Елкин взял прикуп, и мы посмотрели в свои карты. Мизер был чистый. Оставалось сделать правильный снос. На наших лицах сразу же появилось: «Мизер чистый, мизер чистый». Лица игроков — это открытая книга, только читай. Нам не удалось скрыть свои чувства, как не удается скрыть узкий лоб фирменным очкам с наклейкой в углу. Жалко Елкина. Снес он неправильно и получил взятку — не сыграл. Вид у него стал нормальный. Но с тех пор его нам всегда было жалко. Он не умел читать по лицам…
Пас ползал по поляне на коленях. Он собирал подснежники для своей невесты. Игра шла без задержки, потому что он собирал цветы, когда был на прикупе — не играл. Цветов было много вокруг: рядом с нами, возле правой руки, возле левой руки; а он отползал метров за десять и там собирал.

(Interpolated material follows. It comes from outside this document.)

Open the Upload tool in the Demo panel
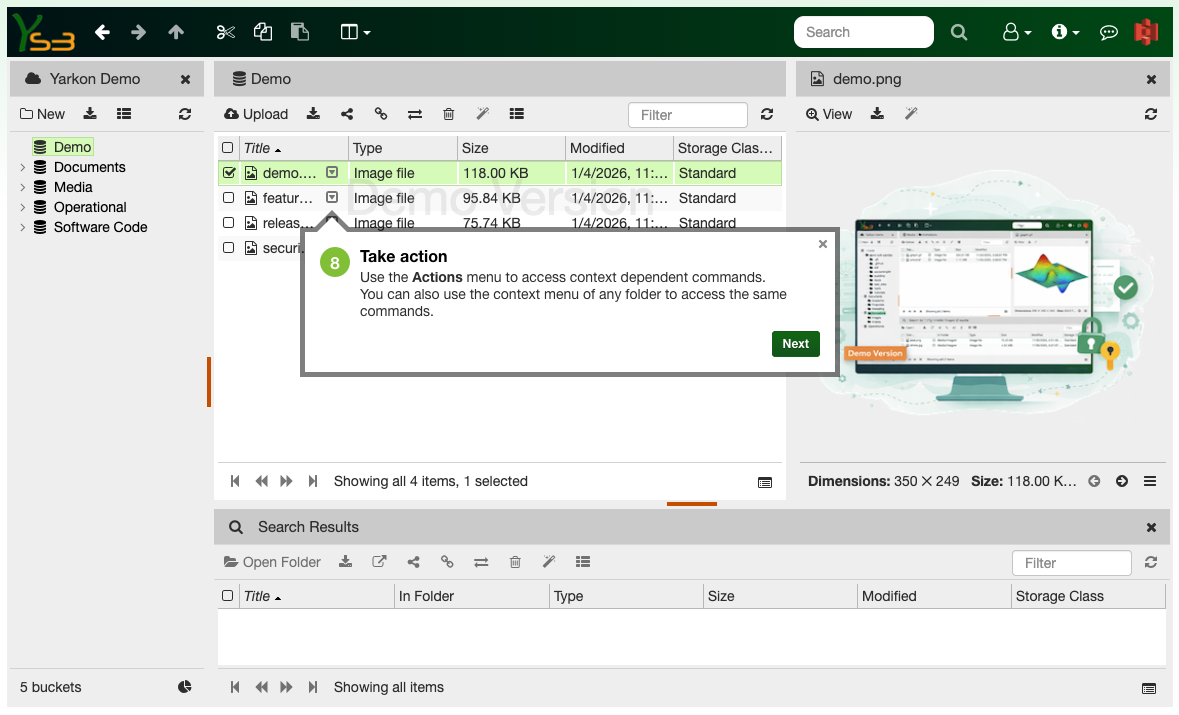 pyautogui.click(x=255, y=114)
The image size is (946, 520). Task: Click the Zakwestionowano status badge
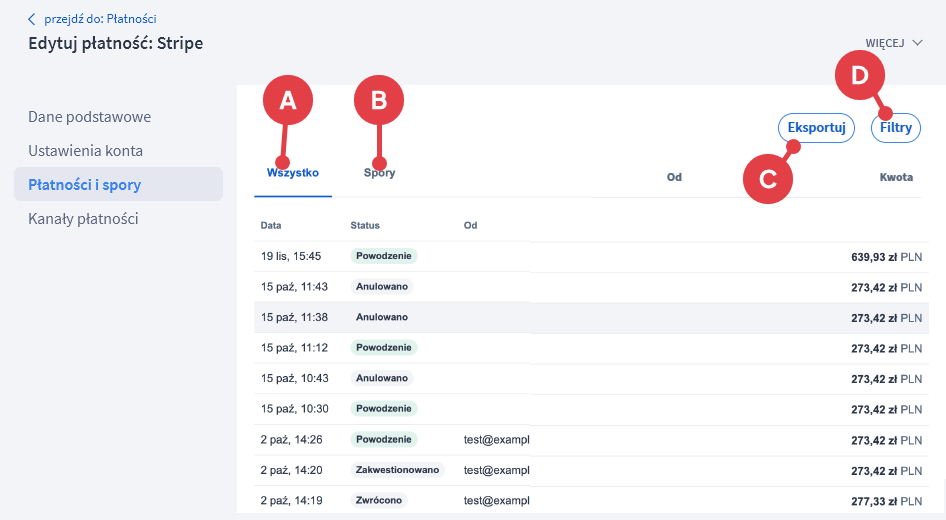[x=397, y=469]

— Подальше от этого злачного места, — говорил он, и мы радовались, что Пас так любит жить. Я радовался еще потому, что не надо рвать цветы. Их было много — вокруг одни подснежники, и ничего, кроме подснежников, и внутри это голубое, поди, передай, как это внутри, когда все вокруг голубое и его не надо рвать; и деревья зеленеют, и небо есть.
В этот раз играл и Шут. Шутом его назвали только потому, чтоб было короче, чтоб не напрягаться, когда произносишь фамилию. Первые годы он немного проигрывал, всегда за него приходилось рассчитываться (святое дело) последними деньгами — или рублями, или десятками. Он мог так незаметно, незаметно проиграть все деньги, что у меня в кармане. Он всегда как чувствовал, сколько у меня есть, и когда было мало, а он мог проиграть больше, то начинал посапывать, и, даже если у него игра не шла, все равно отыгрывался, каким-то чудом, посапыванием, что ли. Вот что значит умный человек! Он курил «Беломор» все время, папиросу изгибал в три погибели, и курил, как одесские сявки в период НЭПа. От этого «Беломора» через несколько лет лицо у него посерело, но достоинства не потеряло. Потом его выгнали с факультета, и он начал помногу пить, но лицо достоинства не потеряло, только стало безразличным. Даже грубее не стало. Он пошел на работу — двести рублей.